**Record excerpts:**
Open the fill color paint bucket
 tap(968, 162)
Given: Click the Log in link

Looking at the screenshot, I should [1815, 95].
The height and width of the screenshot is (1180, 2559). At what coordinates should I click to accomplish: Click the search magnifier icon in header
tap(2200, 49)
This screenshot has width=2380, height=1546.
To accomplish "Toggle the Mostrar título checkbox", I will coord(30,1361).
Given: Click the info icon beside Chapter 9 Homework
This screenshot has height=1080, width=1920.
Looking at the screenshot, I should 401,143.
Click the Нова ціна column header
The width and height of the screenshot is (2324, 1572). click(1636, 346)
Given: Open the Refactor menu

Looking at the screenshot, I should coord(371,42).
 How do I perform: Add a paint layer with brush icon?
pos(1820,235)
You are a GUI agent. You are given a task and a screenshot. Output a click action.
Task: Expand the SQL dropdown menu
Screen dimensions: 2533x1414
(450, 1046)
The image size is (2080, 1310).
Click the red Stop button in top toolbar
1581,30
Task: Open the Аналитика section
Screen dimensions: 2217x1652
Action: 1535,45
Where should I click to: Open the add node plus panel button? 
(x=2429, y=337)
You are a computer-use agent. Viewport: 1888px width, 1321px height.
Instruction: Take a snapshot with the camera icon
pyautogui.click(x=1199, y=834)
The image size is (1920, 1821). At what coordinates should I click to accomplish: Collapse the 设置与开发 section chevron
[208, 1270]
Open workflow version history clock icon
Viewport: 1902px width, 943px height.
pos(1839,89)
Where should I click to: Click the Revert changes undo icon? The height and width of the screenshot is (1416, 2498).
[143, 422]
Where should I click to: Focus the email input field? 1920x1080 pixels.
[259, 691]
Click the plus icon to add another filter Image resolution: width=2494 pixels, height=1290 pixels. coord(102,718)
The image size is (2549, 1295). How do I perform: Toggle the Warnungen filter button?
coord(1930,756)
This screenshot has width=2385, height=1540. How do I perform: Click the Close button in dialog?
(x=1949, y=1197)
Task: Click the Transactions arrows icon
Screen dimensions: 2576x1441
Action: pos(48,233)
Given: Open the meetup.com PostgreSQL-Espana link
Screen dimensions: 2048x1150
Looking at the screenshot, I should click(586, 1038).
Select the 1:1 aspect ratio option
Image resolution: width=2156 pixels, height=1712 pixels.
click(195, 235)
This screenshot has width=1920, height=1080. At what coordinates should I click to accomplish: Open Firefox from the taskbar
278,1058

**What the task asks:** Each line above that holds the string "agent" should be copied and shown.

**Solution:**
You are a GUI agent. You are given a task and a screenshot. Output a click action.
You are a computer-use agent. Viewport: 1888px width, 1321px height.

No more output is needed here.